Stored data
◇ ◇ ◇ ◇ ◇ ◇ ◇

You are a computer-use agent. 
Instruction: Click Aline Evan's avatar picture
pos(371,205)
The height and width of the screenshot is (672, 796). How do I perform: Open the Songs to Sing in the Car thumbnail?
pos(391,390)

◇ ◇ ◇ ◇ ◇ ◇ ◇

◆ Problem description: Word for word, write out every record.

◆ Output of the task:
You are a computer-use agent. 
Instruction: Click Aline Evan's avatar picture
pos(371,205)
The height and width of the screenshot is (672, 796). How do I perform: Open the Songs to Sing in the Car thumbnail?
pos(391,390)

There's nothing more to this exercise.